Il Comune di Milano ha censito le aree inutilizzate, dentro e fuori la cerchia dei Bastioni. La mappatura ha fornito un risultato sorprendente: in quella che è la capitale economica d’Italia ci sono 273 tra immobili e terreni che sono inutilizzati. Se questa è la realtà di Milano, che possiamo prendere a emblema, figuriamoci qual è la situazione nel resto d’Italia.
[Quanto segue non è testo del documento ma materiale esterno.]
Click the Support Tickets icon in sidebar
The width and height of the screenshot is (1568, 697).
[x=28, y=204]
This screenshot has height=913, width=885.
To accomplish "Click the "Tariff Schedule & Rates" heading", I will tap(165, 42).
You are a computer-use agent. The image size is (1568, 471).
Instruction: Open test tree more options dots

I motivi per cui preziosi metri quadri o interi stabili versano in stato di desolata inutilità sono diversi. Nel capoluogo lombardo le aree che avrebbero bisogno subito di lavori di riqualificazione sono concentrati soprattutto nella zona est della città, in particolare fanno parte del patrimonio dell’ex gruppo Ligresti, e hanno come simbolo la torre Galfa. Oltre agli uffici vuoti, ci sono una cinquantina di immobili di proprietà pubblica, palazzine sfitte, cantieri non finiti e intere aree edificabili in stand-by per un «titolo edilizio» annullato o il fallimento dell’impresa. Si possono elencare altri grandi progetti che sono bloccati, rallentati o avanzano con difficoltà: l’area della ex stazione di Porta Vittoria, patrimonio del fragile impero immobiliare di Danilo Coppola, il grande insediamento di CityLife, in parte sospeso a causa della crisi del mercato, il quartiere di Santa Giulia, rimasto a lungo impigliato nelle difficoltà del gruppo Zumino e nella discussa opera di bonifica. Infine, la zona limitrofa al capoluogo lombardo, quella dell’area Falck, trasformata (sulla carta) in centro commerciale e residenziale.
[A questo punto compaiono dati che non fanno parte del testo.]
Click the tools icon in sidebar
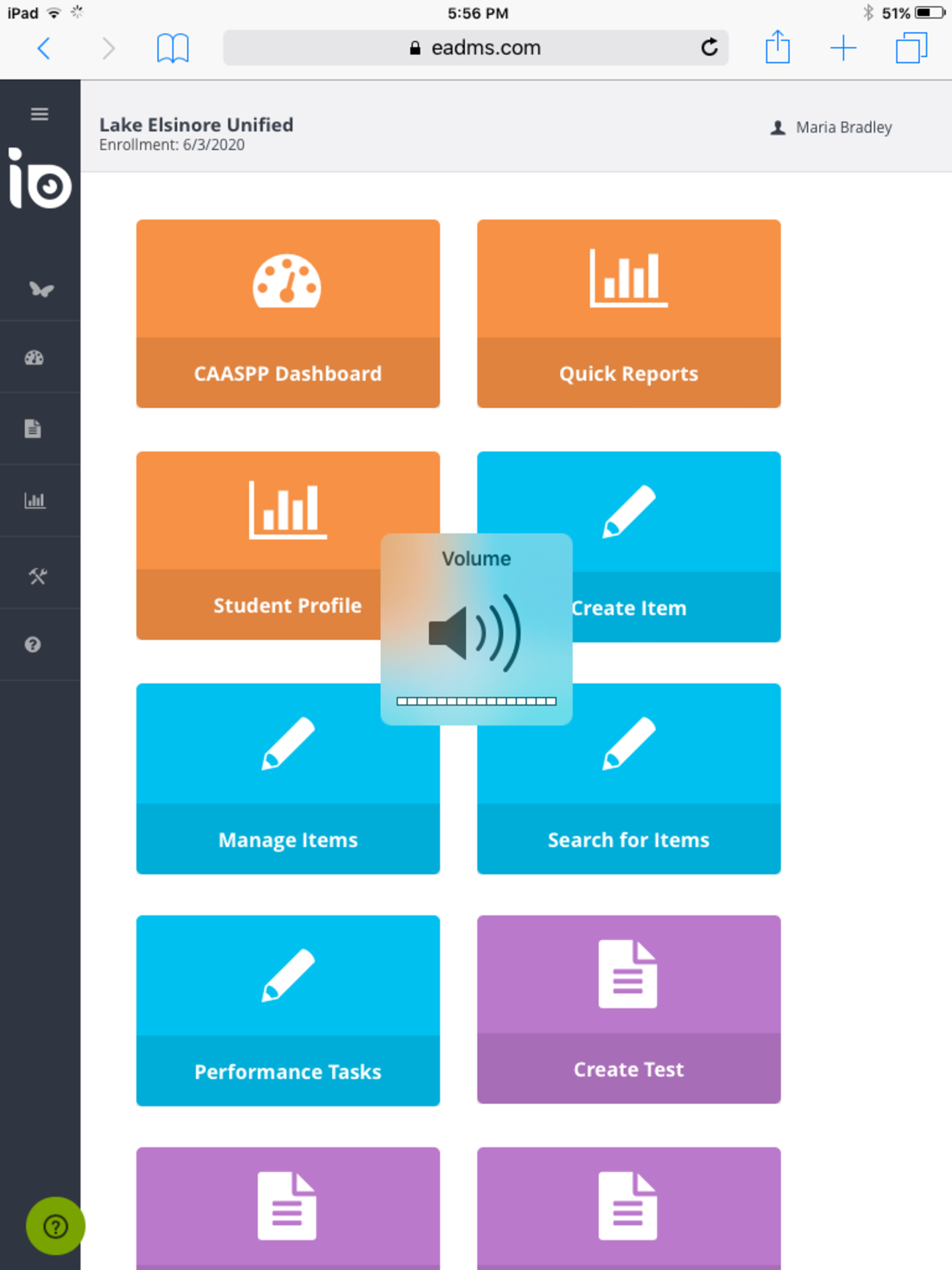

Sono tutti casi diversi, eppure, accomunati dalla difficoltà nel far procedere i lavori. Eppure, se in tutta Italia tornassero a muoversi le iniziative dei costruttori che sono rimaste congelate, forse il settore uscirebbe dal coma. Certo, ma come si fa ad accomunare situazioni più diverse? Si può, si può. Una fiscalità ad hoc, oppure il solito intervento della Cassa depositi e prestiti, la costituzione di un fondo speciale, magari da quotare in Borsa… Perché la volontà di frenare l’intollerabile crisi di un settore fondamentale per l’economia dovrebbe prevalere sulle regole scritte in altri tempi, per una realtà diversa. Non c’è tempo da perdere, un po’ di fantasia legislativa avrebbe anche un costo modesto o, addirittura, risultare vantaggiosa per i conti pubblici, dato che produrrebbe reddito. Insomma, lo diceva anche Goethe: la legge è forte, ma è più forte la necessità.